Era, a modo suo e in un certo senso, un fantaromanzo storico, zeppo di testi autenticamente medievali tradotti quasi alla lettera, ricchissimo di dotte e funamboliche citazioni e allusioni, che impietosamente attaccava quella che per lui era la cultura reazionaria del Novecento (il “fascismo eterno”, lo avrebbe più tardi definito) e che al tempo stesso prendeva finemente posizione su un’infinità di problemi storico-filologici relativi all’età nella quale inseriva la sua fabula:un Trecento attraversato da paure apocalittiche e da audaci eresie e storicamente parlando molto più fedele alla storia di quanto parve a molti. Ma per rendersene conto bisognava saperne di cose, su quel tormentato XIV secolo e su quel cattolicissimo professore e polemista ateo innamorato della scolastica. Lo capì bene il medievista Jacques Le Goff, suo grande amico, strapagato e inascoltato consulente della versione cinematografica del 1986, diretta da Jean-Jacques Annaud.
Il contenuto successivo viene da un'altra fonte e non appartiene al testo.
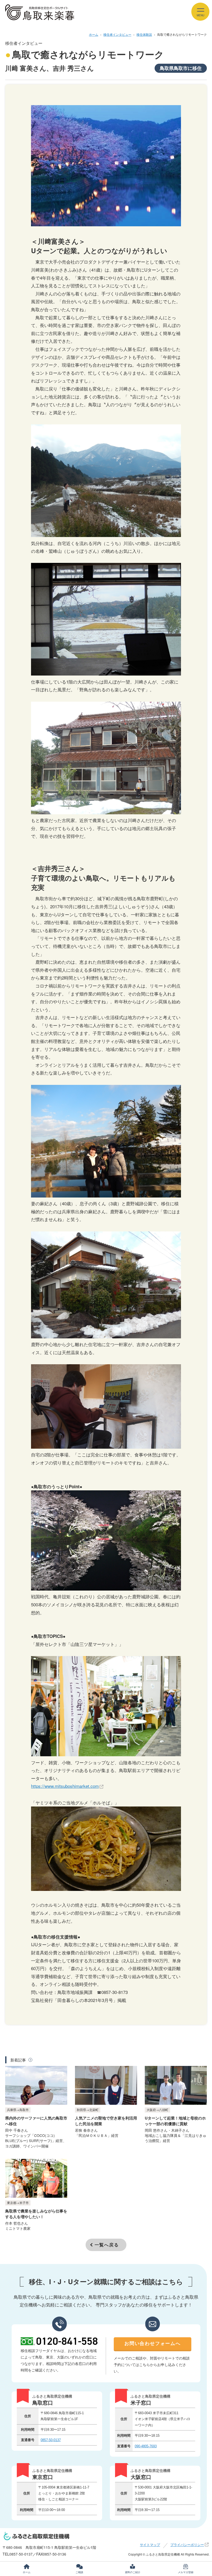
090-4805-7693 (146, 2446)
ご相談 (79, 2572)
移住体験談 (144, 34)
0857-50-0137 (51, 2440)
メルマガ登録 (185, 2572)
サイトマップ (150, 2544)
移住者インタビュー (117, 34)
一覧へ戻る (107, 2244)
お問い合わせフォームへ (152, 2343)
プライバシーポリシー (187, 2544)
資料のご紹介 (132, 2572)
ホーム (93, 34)
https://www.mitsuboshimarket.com (65, 1786)
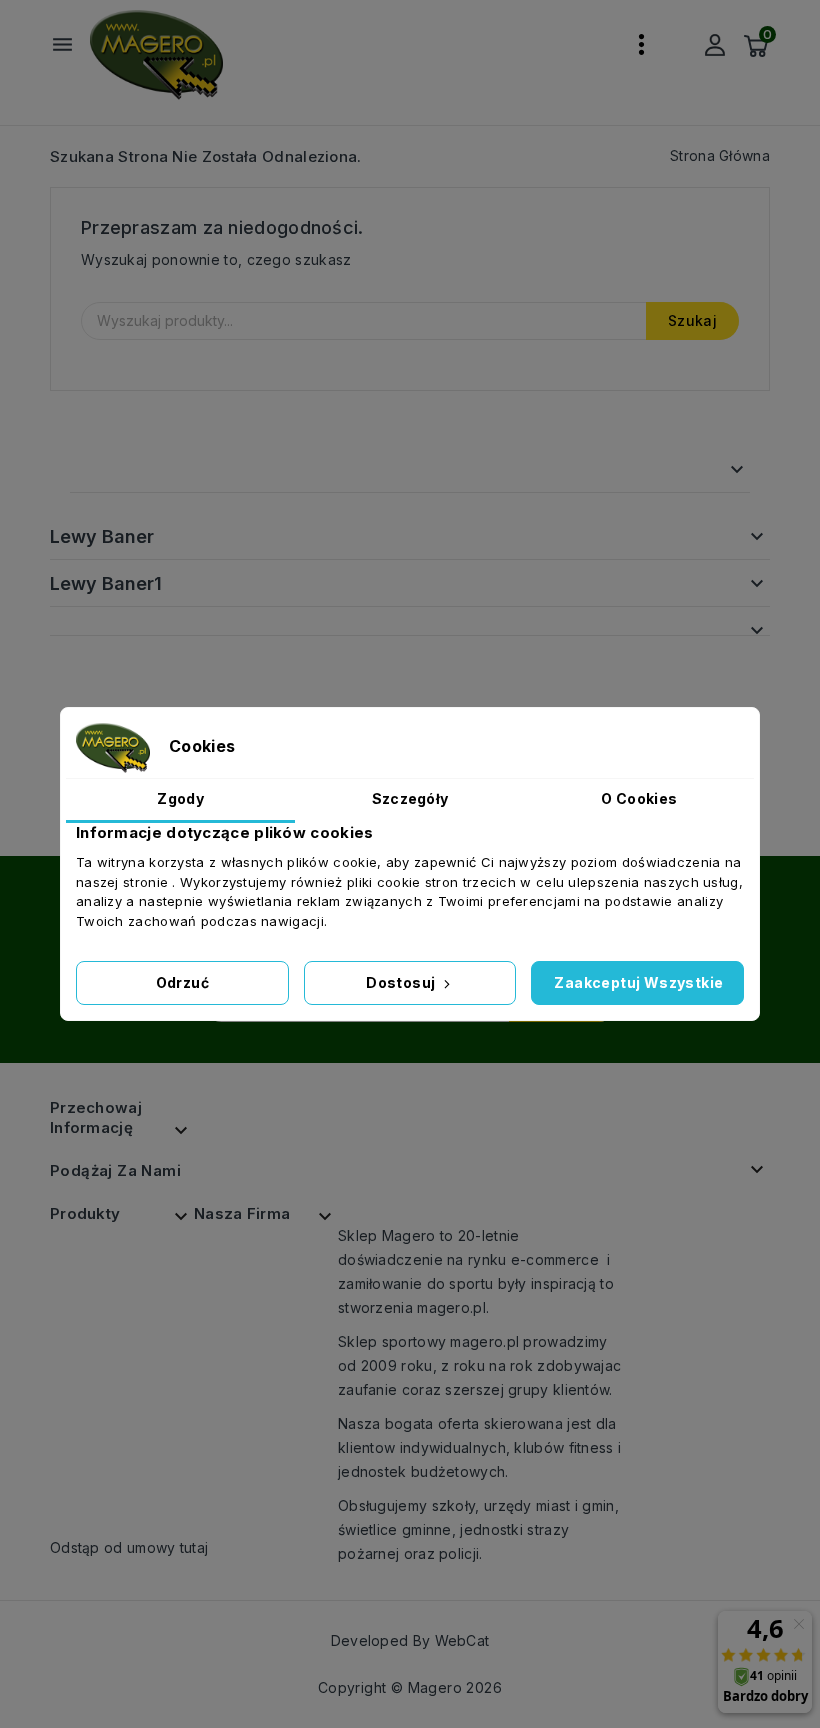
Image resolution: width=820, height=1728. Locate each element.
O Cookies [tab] (639, 798)
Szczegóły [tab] (410, 798)
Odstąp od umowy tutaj (129, 1547)
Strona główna (150, 469)
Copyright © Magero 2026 (410, 1687)
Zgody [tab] (180, 798)
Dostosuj (402, 982)
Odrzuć (182, 982)
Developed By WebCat (410, 1640)
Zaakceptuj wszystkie (638, 982)
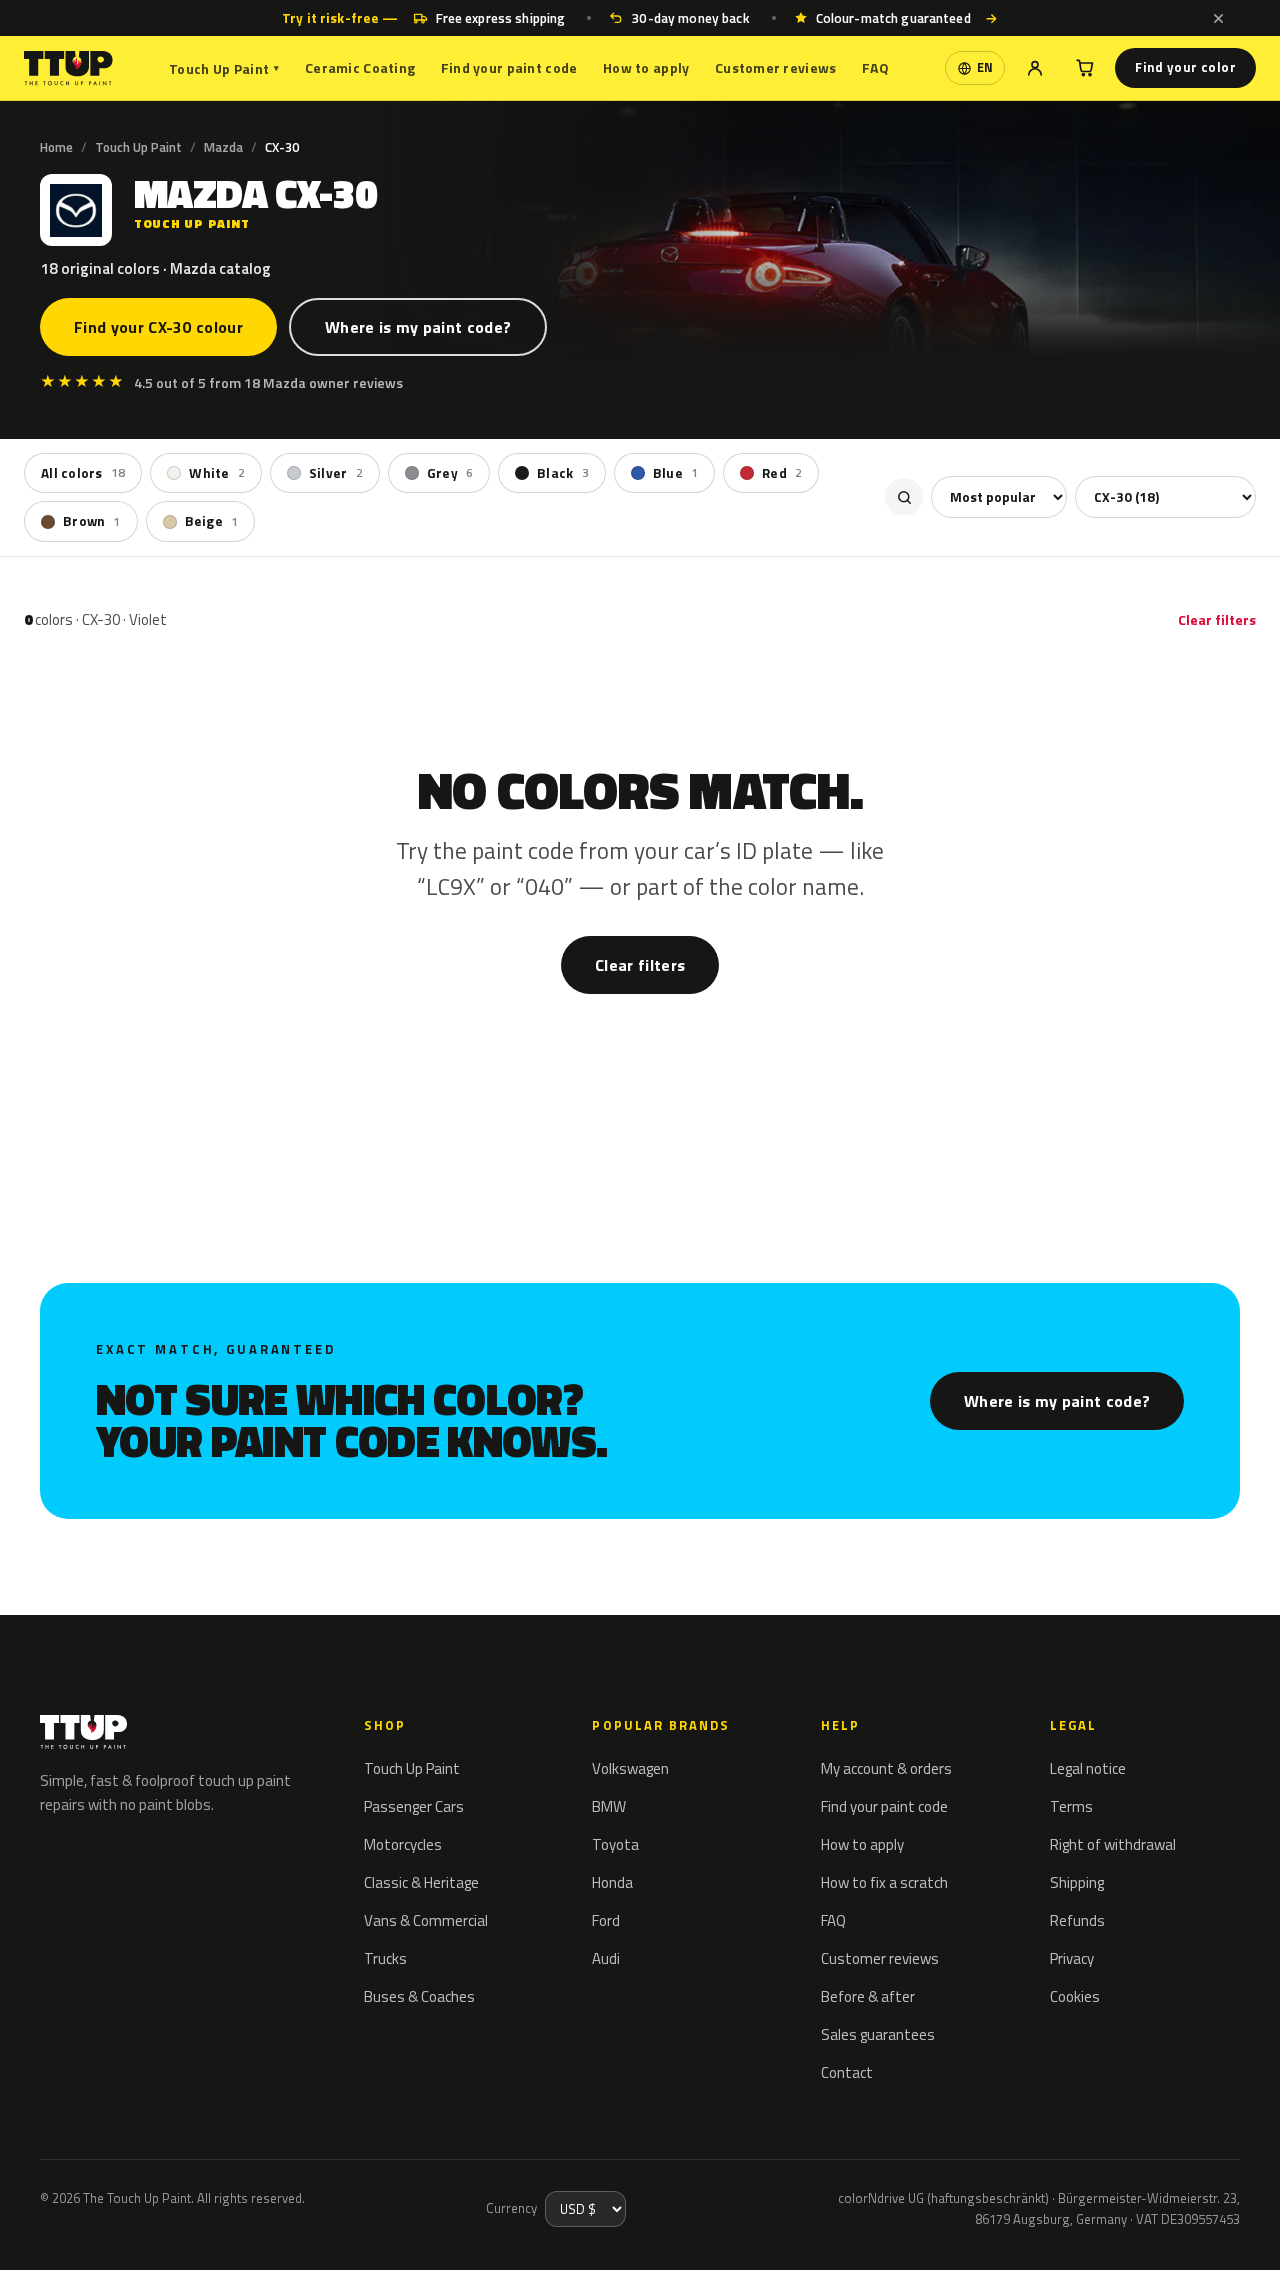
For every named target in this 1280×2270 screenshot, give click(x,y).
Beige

In un duro paesaggio di montagne desolate, un’abbazia arcigna come una fortezza cela al suo interno un torreggiante edificio, un gigantesco pozzo librario a pianta ottagonale evidentemente ispirato al mirabile battistero di Parma e dal labirintico interno a molti piani. Là, si svolge un’intricata storia di assassini e di assassinati, di grotteschi eppur tenerissimi cercatori di Dio e di sapienti spietati teologi, di fraticelli che cedono al fragile richiamo d’amore di ragazzine celate sotto luridi cenci e di ormai anziani religiosi che molto hanno studiato e molto sbagliato, che sanno di aver tradito sé stessi e che sono abilissimi nel decodificare il minimo indizio (“Elementare, Adso…”, ripete fra Guglielmo al suo ingenuo discepolo). Là, si snoda il tragico duello tra chi dai propri errori e dalla lezione della storia ha appreso l’umana pietà e chi cerca nell’Eterno la chiave dell’inflessibile Verità, che ignora il sorriso e condanna il perdono.

Il nome della rosa è un capolavoro fortunatissimo e incompreso: al pari, del resto, del secondo romanzo echiano, Il pendolo di Foucault, o dell’ultimo, Il cimitero di Praga, che, per alquanti versi ne sono la continuazione semiautobiografica. Ma anche lì l’autobiografia, come il diavolo (o come il buon Dio?), sta nei dettagli.